March 10: CarMax Inc. is awarded the Better Business Bureau’s International Torch Award for Marketplace Excellence, though the Goochland County-based used car retailer only accepts the honor after a thorough 125-point inspection of the bronzed trophy.
March 11:North Side resident and elderly woman Erma Butler says she is unsure why the “Leave It to Joel Bieber” television show was back on the air after nearly 50 years since its final episode, and expresses confusion as to why the program lasts only 30 seconds and talks about personal injury law.
March 16: In the wake of a deadly crane accident in New York city, construction crews around Richmond say they are taking extra precautions to make sure that no Manhattan cranes collapse here.
March 17: Local boy Keith Tweedy turns 11, and is given yet another pair of britches from his grandfather, who implores the young man to keep them pulled up above the buttocks.

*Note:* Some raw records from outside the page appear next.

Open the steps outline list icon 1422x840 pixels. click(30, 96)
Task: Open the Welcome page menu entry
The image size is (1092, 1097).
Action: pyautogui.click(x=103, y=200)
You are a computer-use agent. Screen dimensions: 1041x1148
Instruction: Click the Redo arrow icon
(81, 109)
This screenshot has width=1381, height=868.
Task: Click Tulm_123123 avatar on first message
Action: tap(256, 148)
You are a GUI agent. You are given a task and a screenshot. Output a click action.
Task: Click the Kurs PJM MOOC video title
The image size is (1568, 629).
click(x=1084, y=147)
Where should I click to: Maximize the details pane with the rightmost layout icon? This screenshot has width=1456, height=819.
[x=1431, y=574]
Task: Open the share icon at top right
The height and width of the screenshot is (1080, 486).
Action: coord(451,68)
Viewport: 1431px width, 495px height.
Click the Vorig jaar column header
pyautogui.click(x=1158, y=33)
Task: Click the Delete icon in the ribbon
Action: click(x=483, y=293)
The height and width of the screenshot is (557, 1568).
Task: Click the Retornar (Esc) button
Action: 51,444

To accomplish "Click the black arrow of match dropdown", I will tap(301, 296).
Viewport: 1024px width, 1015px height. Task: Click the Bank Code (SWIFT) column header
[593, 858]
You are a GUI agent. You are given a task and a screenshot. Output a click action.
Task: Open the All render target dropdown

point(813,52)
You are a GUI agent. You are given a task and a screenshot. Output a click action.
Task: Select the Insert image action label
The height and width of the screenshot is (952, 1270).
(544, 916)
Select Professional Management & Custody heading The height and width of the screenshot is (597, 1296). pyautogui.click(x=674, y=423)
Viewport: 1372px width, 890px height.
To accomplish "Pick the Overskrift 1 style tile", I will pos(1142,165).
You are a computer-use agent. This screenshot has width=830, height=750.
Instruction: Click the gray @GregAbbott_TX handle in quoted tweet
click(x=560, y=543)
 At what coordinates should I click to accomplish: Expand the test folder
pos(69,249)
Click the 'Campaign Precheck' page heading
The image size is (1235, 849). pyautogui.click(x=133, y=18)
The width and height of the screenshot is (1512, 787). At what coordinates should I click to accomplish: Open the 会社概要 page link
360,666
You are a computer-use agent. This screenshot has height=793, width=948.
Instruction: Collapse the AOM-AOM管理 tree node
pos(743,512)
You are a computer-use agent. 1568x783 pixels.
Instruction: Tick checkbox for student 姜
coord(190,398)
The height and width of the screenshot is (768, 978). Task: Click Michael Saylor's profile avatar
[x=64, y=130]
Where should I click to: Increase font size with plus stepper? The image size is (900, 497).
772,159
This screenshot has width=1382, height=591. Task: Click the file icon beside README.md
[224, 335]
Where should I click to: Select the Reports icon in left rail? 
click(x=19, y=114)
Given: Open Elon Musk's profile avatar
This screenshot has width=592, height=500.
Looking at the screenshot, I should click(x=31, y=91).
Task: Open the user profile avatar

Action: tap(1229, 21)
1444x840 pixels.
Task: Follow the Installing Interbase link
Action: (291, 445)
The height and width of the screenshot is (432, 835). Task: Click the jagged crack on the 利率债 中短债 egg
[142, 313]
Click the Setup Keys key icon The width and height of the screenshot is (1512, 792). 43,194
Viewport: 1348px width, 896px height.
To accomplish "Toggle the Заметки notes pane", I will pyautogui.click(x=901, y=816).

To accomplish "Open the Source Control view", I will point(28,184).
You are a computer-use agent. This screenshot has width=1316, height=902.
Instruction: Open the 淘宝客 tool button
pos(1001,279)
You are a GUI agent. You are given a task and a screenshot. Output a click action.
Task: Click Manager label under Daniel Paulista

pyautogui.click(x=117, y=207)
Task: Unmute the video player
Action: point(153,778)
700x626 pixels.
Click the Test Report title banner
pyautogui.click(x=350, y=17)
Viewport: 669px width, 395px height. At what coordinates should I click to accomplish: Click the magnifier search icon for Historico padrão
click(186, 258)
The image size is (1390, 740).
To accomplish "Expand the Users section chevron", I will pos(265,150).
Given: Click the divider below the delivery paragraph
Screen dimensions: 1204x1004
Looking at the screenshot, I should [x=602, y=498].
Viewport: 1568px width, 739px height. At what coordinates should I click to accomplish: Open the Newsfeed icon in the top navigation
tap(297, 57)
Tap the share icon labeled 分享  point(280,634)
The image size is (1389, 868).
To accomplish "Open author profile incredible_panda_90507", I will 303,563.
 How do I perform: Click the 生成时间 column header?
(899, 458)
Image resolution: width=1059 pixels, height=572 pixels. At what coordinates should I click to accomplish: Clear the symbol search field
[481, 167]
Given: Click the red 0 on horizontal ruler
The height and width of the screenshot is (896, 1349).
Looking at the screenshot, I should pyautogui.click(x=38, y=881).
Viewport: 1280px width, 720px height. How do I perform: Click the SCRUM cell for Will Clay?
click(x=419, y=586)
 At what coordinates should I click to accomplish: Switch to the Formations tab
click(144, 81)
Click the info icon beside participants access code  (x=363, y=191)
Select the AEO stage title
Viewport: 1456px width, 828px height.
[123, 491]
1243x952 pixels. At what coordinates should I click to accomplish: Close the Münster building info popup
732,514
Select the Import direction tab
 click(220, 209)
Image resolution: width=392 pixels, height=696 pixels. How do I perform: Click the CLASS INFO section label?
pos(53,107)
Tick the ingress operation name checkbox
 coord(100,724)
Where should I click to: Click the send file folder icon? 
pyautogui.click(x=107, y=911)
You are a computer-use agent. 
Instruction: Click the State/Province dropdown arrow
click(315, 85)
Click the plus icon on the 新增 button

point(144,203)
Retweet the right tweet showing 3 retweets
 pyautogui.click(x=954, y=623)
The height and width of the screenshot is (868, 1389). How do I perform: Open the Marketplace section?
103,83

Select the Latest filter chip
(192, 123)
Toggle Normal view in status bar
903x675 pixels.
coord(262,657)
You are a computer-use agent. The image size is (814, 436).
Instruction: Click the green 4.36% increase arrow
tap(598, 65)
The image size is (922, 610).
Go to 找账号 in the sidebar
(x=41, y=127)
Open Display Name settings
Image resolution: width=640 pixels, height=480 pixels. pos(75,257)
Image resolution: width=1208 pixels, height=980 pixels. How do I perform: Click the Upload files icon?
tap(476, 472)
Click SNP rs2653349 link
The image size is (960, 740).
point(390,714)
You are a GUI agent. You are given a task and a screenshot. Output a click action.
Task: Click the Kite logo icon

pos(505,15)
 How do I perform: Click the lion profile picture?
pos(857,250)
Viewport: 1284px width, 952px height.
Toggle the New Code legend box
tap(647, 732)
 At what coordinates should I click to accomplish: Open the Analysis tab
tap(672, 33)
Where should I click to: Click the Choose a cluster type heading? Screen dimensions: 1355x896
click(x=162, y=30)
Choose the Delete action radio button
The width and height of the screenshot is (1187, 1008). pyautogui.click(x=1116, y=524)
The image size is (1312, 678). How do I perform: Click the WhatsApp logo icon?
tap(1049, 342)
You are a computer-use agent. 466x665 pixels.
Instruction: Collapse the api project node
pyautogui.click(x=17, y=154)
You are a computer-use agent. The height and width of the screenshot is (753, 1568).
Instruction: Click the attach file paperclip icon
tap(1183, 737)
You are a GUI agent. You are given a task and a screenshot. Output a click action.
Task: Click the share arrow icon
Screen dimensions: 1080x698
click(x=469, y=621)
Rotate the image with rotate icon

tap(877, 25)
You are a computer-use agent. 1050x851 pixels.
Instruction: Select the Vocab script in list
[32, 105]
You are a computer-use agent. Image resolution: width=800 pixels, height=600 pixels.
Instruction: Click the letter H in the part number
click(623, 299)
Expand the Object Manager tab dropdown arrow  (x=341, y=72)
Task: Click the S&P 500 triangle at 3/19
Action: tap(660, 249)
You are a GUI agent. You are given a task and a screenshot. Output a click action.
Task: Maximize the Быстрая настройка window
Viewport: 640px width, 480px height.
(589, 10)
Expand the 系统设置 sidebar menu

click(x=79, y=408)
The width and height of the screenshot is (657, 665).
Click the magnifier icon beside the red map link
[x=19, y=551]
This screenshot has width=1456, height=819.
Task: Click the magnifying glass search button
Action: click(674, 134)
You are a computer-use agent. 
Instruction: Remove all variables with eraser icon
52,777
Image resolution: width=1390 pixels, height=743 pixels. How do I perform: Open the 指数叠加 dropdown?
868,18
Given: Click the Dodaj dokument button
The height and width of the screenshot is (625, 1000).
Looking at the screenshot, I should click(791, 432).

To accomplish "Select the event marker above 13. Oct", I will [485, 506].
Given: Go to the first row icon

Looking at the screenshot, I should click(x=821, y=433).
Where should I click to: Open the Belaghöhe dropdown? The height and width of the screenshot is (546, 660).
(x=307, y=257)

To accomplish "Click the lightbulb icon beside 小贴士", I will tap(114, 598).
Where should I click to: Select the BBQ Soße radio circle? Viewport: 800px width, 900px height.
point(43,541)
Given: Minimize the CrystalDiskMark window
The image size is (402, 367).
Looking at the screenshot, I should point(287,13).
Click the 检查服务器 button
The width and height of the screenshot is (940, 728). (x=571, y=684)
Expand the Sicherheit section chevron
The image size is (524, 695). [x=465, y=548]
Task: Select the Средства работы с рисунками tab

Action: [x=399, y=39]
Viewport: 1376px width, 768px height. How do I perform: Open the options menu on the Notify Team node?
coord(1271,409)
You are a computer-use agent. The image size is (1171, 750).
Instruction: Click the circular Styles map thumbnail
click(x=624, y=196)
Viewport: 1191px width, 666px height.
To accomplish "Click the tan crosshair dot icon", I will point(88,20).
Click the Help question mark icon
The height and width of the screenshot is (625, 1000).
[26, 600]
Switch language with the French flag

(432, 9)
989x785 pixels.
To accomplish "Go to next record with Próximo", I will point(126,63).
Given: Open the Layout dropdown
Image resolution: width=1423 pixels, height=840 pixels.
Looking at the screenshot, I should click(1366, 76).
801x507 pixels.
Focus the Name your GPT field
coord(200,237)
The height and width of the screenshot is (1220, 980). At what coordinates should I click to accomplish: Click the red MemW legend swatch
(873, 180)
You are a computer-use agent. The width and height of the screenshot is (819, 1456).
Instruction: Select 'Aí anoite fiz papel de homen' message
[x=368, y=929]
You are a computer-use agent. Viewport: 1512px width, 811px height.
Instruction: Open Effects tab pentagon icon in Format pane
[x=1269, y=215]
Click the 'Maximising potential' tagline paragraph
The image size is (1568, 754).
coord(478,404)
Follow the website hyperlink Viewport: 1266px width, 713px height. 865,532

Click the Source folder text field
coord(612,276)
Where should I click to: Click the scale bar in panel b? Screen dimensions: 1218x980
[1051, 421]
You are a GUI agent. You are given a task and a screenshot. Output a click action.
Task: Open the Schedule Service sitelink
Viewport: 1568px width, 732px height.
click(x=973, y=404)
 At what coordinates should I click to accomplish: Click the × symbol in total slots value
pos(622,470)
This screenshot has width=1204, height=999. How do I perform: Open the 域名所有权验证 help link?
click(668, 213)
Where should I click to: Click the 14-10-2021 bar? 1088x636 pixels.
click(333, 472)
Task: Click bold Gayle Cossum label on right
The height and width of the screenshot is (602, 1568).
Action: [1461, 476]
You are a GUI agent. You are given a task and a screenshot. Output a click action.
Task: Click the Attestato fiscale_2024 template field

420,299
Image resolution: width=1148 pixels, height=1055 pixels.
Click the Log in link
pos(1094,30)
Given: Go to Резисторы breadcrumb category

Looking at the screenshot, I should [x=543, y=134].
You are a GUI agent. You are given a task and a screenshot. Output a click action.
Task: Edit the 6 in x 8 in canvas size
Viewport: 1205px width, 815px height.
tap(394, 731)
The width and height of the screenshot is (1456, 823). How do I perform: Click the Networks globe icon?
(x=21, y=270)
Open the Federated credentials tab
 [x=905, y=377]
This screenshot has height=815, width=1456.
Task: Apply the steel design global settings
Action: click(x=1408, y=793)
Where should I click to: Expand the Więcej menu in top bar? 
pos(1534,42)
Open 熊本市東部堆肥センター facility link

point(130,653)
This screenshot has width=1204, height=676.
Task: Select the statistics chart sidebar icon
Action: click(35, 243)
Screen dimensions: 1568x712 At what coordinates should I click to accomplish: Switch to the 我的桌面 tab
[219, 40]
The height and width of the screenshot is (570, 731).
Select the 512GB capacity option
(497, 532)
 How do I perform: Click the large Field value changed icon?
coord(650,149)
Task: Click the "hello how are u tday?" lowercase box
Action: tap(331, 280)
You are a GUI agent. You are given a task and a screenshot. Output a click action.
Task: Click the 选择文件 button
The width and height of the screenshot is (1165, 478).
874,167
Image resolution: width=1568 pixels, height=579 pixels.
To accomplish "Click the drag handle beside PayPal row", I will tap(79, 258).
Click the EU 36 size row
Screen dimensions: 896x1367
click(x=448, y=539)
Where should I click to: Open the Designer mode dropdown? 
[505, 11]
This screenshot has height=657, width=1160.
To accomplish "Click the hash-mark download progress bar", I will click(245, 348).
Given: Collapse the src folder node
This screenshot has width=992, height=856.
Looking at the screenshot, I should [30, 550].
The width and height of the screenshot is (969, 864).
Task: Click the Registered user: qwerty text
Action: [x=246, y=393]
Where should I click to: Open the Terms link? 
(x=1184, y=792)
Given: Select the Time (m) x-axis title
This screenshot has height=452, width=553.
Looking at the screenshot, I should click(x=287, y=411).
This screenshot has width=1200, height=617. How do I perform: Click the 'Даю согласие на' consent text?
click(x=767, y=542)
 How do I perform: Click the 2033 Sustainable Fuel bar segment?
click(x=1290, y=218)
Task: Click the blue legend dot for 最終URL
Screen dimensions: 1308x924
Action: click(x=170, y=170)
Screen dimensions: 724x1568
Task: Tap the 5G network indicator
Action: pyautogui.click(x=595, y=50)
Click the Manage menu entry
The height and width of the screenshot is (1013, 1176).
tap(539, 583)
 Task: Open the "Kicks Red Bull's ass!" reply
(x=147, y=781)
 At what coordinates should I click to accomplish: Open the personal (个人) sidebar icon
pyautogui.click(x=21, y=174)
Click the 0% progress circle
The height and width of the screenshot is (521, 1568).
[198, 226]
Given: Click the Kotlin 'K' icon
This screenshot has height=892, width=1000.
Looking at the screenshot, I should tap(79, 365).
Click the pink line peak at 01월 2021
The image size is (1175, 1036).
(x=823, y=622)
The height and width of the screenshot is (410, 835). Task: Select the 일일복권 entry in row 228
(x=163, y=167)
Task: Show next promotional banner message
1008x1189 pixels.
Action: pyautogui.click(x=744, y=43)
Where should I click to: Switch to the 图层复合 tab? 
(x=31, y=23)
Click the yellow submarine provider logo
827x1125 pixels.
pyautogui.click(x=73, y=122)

March 18: Critics assail Richmond’s new “Downtown Plan” of the future for not having the necessary infrastructure in place for flying cars.
March 19: Tolls on the Downtown Expressway and Powhite Parkway jump by 20 cents, an additional fee that will help defray the growing cost of the booth workers’ demand for daily Starbucks.
March 20: Richmond officials launch a full-scale investigation into whether as many as 300 employees have taken advantage of city-issued free-hug cards, used whenever a necessary embrace is needed. Though city code allows public workers one free hug per week, Mayor L. Douglas Wilder said many employees were using up to three hugs a day for simple cheer-ups, jobs well-done, to feel special, in expressing sympathy, or, in some cases, showing happiness and joy.
March 24: Local man Scott Parker expresses shock and anger after finding out the hard way that the sporting goods-store’s Web site was not simply Dicks.com.
March 25: Domino’s introduces the Chanello’s Style Pizza. Toppings include softening, overly ripened vegetables, past-expiration dated cheeses and meats with questionable animals of origin – all of which, when combined together on pizza dough, still somehow manage to taste absolutely delicious.
March 25:After public buses are re-routed off of Broad Street, the Library of Virginia is removed from the annual ranking of the nation’s most lavish bus stops by City Transport Magazine.